What the what!? Kids today and their #kyliejennerlipchallenge

The role model (photo from celebuzz.com)

The role model (photo from celebuzz.com)

I have some news for you: kids today are officially bat-shit crazy.

If you haven't already heard, girls (and some guys) -- in an attempt to have big, luscious, puffy lips a la Kylie Jenner -- are suctioning their LIPS in shot glasses and other receptacles (did I see a yogurt container?) and posting the results-gone-wrong on social media (because that's what you do). 

GIF FROM UPROXX.COM

GIF FROM UPROXX.COM

Apparently the suctioning creates instantaneous lip puffiness, but long term there's bruising and broken blood vessels. Ouchie.

And I thought high-waisted jorts and flower headbands were bad. This is taking vanity and body dysmorphia to a new level.

Girls, save your money and get ACTUAL lip injections if you are feeling your lips aren't large enough. Hey, I think they even sell lip puffing lip gloss at Sephora. Try that!
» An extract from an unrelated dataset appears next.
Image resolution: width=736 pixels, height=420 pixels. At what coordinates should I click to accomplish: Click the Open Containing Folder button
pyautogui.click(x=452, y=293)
Giving yourself bruises and hickeys ON YOUR FACE is not the answer. 

Or, might I suggest, sit back and think about this a little more rationally. Why do you want ginormous lips? Are you trying to get into porn? Modeling? No? Then why do you want to look all porn-y? Sure, big lips can be sexy, but don't you have an everyday life you need to be a part of? Do you want to look like the office bimbo? 

I think everyone out there is getting dumber. They must be if they are longing to be/look like the Kashdashian/Jenner sisters. Are sex tapes cool these days too?

Click here or here (seriously? the Washington Post is writing about this shit?!) to read all about it.

For a laugh check out this video:

OK see ya. I'll be over here high-fiving myself for the fact that I will never have a child who does this to herself.